# Task:
Your answer should consist only of the lines below from the one with "Open the YouTube watch link for the Takomo ad" through the one with "Task: Click the red X delete icon", copied exactly.

===== Recorded information

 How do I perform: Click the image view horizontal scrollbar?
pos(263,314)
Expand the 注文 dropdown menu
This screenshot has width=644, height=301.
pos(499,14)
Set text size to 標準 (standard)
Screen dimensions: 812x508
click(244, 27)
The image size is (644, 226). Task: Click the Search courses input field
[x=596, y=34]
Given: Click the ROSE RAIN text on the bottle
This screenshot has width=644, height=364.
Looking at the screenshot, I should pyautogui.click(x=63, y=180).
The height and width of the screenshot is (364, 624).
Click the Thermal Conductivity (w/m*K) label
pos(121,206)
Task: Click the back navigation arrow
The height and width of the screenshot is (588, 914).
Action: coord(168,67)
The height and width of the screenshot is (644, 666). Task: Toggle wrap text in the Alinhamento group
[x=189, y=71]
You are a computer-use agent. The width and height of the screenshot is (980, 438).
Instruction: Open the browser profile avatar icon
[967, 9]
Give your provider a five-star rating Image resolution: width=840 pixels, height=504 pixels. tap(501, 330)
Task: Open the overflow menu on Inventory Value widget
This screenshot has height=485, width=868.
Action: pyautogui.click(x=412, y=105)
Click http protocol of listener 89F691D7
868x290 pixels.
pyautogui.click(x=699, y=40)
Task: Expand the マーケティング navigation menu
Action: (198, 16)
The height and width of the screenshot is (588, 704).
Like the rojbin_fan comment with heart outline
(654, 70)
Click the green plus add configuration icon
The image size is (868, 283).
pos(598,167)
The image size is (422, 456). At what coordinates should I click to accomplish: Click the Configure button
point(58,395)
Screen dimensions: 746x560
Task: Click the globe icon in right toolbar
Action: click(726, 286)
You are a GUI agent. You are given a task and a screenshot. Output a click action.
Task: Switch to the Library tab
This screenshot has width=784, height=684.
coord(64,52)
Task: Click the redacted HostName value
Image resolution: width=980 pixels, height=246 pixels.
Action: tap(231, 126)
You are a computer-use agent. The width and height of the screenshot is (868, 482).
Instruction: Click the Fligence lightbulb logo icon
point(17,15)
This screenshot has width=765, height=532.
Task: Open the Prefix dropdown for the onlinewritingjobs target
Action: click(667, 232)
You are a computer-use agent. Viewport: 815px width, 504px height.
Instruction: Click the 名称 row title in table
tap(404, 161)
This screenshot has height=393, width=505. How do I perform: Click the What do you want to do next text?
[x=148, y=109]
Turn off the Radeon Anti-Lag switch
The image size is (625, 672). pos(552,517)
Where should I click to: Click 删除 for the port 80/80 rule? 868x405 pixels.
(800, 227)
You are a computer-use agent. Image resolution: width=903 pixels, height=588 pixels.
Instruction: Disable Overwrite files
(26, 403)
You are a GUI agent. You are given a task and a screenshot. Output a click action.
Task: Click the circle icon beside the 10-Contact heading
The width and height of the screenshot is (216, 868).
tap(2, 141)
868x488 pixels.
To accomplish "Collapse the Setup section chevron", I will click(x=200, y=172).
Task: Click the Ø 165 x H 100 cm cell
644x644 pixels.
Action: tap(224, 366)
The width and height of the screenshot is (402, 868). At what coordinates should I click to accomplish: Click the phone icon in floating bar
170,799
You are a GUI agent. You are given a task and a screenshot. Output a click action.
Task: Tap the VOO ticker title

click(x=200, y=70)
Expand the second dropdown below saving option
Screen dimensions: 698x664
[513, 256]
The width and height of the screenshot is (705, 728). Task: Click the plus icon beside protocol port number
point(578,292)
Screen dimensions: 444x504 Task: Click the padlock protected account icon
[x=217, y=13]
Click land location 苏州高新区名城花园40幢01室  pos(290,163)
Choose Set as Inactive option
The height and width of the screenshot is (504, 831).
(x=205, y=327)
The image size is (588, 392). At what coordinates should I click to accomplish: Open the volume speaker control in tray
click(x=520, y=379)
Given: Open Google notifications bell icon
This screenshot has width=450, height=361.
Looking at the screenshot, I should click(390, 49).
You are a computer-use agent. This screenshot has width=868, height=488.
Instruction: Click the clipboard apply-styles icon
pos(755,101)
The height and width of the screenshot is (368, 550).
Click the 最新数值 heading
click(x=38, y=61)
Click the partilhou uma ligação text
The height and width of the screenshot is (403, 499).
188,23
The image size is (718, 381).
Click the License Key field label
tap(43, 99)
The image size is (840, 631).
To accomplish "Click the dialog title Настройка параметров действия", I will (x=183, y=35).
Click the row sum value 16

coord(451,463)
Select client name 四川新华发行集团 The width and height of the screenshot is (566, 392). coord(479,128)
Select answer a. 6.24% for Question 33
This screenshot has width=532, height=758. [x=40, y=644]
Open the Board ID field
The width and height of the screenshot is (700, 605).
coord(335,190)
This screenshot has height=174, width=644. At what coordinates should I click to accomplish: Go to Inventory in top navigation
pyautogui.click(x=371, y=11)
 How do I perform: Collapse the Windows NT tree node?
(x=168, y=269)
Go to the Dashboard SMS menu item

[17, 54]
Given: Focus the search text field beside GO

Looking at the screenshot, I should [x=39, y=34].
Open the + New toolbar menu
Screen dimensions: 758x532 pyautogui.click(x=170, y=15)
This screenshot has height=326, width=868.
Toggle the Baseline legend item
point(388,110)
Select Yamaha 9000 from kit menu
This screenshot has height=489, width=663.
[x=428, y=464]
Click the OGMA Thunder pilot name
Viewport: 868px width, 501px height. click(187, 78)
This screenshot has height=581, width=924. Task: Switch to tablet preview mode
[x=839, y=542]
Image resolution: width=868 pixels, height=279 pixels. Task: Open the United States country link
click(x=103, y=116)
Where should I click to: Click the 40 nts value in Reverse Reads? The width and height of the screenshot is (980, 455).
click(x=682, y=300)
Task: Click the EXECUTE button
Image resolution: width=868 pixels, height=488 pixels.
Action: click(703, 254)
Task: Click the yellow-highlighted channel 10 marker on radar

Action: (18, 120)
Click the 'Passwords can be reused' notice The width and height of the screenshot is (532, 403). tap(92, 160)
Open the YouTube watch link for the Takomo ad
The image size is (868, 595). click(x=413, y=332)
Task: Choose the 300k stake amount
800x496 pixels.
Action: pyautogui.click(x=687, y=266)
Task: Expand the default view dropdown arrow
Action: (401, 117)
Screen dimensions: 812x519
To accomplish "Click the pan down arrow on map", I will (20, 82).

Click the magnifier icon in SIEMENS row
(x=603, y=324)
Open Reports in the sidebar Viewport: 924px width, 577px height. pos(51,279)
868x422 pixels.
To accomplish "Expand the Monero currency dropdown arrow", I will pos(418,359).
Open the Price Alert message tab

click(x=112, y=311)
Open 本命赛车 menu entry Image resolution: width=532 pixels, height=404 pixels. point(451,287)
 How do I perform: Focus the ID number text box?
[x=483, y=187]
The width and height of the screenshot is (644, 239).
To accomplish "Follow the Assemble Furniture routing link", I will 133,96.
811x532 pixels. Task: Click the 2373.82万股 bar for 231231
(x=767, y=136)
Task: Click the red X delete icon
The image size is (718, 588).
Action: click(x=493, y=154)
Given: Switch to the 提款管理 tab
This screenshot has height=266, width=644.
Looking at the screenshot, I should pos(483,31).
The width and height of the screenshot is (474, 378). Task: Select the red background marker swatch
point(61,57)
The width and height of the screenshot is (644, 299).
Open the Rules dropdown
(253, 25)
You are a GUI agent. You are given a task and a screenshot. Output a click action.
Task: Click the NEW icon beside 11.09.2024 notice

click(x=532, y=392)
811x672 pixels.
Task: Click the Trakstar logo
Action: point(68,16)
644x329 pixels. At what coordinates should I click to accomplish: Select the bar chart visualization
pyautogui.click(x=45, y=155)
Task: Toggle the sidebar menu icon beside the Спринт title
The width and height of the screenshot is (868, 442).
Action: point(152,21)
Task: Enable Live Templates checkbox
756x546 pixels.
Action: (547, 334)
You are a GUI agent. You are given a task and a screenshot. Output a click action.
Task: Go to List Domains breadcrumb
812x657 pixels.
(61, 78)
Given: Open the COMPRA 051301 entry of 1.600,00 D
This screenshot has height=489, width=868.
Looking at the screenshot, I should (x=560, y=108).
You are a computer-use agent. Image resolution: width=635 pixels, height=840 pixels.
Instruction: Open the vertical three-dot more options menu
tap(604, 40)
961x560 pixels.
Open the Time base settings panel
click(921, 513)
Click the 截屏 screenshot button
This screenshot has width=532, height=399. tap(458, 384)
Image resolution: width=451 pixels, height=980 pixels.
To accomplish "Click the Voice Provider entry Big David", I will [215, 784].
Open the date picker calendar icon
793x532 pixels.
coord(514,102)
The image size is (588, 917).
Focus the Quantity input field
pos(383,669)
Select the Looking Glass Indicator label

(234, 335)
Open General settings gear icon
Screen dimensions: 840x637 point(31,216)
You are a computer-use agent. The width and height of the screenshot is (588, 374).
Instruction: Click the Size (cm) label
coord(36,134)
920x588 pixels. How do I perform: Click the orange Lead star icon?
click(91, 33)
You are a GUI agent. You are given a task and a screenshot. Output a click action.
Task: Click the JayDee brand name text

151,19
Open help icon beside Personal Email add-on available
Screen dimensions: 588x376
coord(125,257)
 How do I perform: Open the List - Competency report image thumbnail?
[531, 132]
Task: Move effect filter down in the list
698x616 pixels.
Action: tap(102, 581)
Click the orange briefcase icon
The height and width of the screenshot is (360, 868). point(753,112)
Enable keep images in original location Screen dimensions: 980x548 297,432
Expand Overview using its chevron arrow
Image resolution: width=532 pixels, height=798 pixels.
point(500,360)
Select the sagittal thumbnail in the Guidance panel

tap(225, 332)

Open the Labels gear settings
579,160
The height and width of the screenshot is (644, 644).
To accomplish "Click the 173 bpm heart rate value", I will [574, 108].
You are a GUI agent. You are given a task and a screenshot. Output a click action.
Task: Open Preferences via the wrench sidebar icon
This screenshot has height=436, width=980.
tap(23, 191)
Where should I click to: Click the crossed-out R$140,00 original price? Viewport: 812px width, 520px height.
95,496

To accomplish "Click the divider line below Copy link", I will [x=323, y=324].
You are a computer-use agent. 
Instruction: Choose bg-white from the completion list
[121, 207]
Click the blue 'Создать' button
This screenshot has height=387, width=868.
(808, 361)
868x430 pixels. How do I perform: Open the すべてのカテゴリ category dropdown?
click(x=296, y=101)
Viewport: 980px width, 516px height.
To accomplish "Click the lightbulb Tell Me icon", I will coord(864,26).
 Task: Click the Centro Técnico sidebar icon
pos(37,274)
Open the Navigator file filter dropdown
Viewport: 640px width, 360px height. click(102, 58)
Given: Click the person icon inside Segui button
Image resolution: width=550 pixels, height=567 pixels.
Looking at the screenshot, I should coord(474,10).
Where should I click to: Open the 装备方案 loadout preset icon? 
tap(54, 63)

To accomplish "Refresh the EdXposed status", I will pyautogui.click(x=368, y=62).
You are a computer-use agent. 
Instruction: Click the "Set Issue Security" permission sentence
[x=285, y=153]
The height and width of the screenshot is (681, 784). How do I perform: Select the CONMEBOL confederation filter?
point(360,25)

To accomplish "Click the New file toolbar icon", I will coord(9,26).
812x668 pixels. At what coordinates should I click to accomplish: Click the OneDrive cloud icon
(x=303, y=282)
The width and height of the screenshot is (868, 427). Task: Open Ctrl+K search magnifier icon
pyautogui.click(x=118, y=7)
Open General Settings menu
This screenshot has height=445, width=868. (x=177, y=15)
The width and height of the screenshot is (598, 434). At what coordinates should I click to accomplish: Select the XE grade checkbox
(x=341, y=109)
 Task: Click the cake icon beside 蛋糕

==========

# Finished exercise:
Open the YouTube watch link for the Takomo ad
The image size is (868, 595). click(x=413, y=332)
Task: Choose the 300k stake amount
800x496 pixels.
Action: pyautogui.click(x=687, y=266)
Task: Expand the default view dropdown arrow
Action: (401, 117)
Screen dimensions: 812x519
To accomplish "Click the pan down arrow on map", I will (20, 82).

Click the magnifier icon in SIEMENS row
(x=603, y=324)
Open Reports in the sidebar Viewport: 924px width, 577px height. pos(51,279)
868x422 pixels.
To accomplish "Expand the Monero currency dropdown arrow", I will pos(418,359).
Open the Price Alert message tab

click(x=112, y=311)
Open 本命赛车 menu entry Image resolution: width=532 pixels, height=404 pixels. point(451,287)
 How do I perform: Focus the ID number text box?
[x=483, y=187]
The width and height of the screenshot is (644, 239).
To accomplish "Follow the Assemble Furniture routing link", I will 133,96.
811x532 pixels. Task: Click the 2373.82万股 bar for 231231
(x=767, y=136)
Task: Click the red X delete icon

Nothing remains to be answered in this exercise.